◆ What you are asked to do
Copy out all lines in the data below containing the string "Name".

━━ Given entries ━━

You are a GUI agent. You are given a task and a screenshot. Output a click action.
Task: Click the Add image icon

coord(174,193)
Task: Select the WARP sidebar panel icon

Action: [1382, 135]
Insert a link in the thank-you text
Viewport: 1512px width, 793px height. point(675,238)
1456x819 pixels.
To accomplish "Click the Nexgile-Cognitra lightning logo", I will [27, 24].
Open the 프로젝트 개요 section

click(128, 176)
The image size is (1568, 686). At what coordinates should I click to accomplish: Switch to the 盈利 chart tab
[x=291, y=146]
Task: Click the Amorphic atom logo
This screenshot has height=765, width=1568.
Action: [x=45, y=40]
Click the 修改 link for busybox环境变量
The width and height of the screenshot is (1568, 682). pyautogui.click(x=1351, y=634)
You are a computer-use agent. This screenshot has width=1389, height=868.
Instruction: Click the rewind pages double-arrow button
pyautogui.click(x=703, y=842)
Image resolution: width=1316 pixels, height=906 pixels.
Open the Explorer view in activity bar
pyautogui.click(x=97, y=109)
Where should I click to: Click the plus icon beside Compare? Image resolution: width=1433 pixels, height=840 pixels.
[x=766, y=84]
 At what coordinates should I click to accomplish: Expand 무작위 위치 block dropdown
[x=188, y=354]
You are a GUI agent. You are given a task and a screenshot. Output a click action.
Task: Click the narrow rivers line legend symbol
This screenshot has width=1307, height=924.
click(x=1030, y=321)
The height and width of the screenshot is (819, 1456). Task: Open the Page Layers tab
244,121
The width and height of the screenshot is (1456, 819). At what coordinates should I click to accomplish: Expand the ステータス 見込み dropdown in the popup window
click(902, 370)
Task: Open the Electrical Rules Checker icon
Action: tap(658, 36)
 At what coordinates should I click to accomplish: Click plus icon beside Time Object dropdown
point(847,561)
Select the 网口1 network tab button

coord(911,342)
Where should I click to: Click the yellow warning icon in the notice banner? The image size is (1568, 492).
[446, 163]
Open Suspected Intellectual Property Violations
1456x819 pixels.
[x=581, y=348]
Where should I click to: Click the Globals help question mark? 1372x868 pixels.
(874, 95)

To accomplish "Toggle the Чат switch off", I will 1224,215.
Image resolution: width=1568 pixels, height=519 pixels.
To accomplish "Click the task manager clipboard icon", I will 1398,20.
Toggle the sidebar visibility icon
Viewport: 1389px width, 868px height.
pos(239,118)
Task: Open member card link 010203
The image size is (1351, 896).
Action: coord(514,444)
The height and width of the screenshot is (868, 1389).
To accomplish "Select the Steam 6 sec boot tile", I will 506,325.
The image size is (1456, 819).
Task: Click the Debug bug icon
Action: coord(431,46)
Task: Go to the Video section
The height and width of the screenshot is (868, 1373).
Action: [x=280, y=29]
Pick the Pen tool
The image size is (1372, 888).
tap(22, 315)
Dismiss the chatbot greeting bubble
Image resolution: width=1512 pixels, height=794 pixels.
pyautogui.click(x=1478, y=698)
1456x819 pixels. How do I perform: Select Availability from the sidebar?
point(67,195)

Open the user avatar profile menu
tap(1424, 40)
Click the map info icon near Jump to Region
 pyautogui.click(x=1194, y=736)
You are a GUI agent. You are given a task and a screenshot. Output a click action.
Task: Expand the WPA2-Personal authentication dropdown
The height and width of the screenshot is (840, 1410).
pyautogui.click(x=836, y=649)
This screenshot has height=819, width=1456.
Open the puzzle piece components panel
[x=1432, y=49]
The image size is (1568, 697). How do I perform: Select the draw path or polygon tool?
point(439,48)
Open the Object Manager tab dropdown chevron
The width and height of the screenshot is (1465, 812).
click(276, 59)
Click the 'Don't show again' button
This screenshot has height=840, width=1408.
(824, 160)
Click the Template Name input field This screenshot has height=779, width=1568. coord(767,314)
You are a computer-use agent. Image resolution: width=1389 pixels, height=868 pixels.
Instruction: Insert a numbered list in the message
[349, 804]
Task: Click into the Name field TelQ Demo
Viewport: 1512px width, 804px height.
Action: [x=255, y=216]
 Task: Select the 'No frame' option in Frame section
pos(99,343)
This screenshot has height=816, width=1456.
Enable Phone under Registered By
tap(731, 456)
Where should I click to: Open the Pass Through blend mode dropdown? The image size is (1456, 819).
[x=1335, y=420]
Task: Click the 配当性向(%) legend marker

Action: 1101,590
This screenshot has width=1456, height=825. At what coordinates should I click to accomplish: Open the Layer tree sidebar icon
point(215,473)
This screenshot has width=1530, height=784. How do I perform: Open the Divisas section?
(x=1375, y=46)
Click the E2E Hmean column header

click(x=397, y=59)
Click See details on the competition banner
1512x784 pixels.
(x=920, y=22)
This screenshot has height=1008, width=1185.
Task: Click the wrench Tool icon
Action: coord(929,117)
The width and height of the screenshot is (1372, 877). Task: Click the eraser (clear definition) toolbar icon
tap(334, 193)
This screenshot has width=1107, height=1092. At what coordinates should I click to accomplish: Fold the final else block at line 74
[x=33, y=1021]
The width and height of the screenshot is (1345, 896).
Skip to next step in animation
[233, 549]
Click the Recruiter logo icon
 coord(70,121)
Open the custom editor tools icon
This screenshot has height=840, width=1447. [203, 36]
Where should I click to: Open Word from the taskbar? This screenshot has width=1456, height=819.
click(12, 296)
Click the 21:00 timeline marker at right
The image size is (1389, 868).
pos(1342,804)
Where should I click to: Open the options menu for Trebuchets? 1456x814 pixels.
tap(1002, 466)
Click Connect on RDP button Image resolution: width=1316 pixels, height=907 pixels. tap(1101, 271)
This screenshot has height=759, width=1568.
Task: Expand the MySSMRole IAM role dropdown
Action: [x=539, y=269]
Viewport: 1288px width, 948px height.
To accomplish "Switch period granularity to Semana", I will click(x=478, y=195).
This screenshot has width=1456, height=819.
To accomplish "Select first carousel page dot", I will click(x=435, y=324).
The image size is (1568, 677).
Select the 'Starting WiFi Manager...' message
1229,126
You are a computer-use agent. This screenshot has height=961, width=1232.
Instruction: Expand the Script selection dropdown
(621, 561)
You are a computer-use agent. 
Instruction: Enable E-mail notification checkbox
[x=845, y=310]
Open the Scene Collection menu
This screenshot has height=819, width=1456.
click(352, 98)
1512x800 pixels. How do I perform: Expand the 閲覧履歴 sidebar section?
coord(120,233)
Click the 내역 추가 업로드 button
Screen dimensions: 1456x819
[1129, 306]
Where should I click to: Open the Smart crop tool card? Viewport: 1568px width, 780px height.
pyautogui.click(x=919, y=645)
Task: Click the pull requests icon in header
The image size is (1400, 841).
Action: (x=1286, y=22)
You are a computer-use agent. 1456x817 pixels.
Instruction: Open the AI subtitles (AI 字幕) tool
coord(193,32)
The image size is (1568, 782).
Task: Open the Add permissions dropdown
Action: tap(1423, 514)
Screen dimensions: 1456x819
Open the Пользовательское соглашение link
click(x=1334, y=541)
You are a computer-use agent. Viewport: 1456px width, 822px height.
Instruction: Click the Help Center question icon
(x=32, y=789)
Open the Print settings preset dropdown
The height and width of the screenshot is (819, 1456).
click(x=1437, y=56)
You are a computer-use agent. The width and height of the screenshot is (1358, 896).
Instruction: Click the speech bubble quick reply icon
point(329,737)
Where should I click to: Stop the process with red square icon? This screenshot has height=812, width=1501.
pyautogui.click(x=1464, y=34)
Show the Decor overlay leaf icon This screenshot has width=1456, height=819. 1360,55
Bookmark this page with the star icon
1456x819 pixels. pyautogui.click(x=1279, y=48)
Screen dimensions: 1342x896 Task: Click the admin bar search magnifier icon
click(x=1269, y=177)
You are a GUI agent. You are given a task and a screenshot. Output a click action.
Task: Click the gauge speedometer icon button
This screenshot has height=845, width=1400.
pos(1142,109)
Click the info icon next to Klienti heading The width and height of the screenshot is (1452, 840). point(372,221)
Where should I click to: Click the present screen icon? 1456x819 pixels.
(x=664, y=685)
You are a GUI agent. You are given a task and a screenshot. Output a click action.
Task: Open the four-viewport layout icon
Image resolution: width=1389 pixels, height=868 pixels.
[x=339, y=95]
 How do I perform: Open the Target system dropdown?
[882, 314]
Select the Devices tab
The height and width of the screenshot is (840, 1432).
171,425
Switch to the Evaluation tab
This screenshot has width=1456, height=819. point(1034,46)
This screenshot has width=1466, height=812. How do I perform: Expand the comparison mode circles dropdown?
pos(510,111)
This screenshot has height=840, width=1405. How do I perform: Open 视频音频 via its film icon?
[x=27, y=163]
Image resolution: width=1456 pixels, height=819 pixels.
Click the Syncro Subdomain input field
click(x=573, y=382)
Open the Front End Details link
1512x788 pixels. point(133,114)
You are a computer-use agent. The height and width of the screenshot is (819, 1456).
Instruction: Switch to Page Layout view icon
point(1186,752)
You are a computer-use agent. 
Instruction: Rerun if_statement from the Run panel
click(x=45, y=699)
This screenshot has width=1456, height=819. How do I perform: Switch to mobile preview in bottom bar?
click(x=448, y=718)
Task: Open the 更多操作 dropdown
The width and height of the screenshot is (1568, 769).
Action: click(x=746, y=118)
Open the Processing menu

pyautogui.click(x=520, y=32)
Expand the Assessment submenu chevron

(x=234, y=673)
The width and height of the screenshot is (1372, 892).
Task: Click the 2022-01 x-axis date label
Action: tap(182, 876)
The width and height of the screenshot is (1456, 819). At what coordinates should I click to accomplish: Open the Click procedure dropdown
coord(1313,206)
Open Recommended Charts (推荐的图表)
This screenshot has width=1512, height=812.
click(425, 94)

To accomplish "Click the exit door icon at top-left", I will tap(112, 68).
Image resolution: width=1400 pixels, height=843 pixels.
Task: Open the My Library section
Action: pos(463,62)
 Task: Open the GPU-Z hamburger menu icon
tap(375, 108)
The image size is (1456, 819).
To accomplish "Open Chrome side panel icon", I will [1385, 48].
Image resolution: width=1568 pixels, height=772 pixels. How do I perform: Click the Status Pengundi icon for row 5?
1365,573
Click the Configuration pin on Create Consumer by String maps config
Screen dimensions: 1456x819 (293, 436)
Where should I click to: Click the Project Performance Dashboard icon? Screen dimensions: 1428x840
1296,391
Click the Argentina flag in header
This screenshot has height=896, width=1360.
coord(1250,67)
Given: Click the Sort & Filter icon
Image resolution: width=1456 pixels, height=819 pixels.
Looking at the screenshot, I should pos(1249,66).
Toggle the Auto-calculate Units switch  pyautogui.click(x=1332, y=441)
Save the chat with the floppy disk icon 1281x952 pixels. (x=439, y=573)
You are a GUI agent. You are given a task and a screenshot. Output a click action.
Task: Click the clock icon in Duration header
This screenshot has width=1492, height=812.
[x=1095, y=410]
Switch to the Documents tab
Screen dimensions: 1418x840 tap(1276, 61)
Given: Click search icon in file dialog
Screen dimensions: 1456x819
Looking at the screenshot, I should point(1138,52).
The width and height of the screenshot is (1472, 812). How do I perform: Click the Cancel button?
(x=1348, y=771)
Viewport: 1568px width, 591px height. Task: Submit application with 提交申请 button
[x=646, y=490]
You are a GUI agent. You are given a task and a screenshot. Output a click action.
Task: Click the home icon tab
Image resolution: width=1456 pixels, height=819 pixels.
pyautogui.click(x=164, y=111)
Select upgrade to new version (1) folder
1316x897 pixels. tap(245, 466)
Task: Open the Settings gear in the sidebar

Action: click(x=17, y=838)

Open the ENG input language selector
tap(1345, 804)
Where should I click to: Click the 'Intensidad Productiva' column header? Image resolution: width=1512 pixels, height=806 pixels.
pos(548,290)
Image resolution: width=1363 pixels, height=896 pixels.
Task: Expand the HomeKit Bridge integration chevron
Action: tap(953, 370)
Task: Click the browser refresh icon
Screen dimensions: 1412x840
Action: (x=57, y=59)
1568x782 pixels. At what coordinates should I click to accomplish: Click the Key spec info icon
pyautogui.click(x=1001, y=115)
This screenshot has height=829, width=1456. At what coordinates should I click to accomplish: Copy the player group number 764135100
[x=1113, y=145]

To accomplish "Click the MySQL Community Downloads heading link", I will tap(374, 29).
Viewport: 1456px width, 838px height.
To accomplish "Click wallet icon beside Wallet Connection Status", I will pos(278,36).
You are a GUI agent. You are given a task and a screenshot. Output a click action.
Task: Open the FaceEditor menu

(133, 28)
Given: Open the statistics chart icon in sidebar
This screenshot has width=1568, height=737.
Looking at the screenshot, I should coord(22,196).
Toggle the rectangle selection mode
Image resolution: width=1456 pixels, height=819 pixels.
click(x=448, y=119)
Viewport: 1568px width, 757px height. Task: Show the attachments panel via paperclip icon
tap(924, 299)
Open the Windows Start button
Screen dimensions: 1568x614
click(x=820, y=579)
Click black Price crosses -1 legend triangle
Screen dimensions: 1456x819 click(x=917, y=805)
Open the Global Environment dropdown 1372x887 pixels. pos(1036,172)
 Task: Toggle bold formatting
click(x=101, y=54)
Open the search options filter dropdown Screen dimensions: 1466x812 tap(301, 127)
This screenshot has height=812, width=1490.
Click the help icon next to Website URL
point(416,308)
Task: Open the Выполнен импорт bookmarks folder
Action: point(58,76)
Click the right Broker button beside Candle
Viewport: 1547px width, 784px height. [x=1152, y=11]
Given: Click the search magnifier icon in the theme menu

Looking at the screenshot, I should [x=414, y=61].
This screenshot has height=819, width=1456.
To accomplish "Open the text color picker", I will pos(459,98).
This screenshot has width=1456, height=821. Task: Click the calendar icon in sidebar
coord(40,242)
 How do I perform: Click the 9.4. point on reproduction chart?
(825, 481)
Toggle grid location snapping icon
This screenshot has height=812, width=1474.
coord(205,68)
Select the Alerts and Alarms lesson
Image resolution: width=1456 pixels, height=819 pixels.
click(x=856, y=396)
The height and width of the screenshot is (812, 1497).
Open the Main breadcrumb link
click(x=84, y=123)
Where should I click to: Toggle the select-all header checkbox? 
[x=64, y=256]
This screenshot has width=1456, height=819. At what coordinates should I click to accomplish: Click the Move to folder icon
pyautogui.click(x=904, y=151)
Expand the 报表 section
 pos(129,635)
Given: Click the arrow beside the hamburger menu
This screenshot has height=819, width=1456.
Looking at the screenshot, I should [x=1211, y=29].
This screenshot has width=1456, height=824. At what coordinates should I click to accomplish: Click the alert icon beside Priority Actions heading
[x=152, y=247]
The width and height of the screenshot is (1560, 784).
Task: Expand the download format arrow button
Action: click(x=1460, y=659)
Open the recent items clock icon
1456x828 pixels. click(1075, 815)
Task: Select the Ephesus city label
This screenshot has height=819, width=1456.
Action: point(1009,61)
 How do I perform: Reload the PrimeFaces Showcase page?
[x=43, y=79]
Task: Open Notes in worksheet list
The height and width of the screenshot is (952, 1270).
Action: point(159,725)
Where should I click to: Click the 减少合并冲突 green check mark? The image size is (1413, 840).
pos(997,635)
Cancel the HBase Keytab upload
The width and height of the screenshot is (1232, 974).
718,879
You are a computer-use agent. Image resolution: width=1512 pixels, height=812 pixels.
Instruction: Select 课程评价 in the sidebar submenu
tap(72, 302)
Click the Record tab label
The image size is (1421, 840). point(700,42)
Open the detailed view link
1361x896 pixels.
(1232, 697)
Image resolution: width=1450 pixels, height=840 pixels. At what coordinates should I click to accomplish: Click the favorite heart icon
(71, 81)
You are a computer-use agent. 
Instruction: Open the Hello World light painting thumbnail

━━━

◆ Solved exercise
Click the Template Name input field This screenshot has height=779, width=1568. coord(767,314)
Task: Click into the Name field TelQ Demo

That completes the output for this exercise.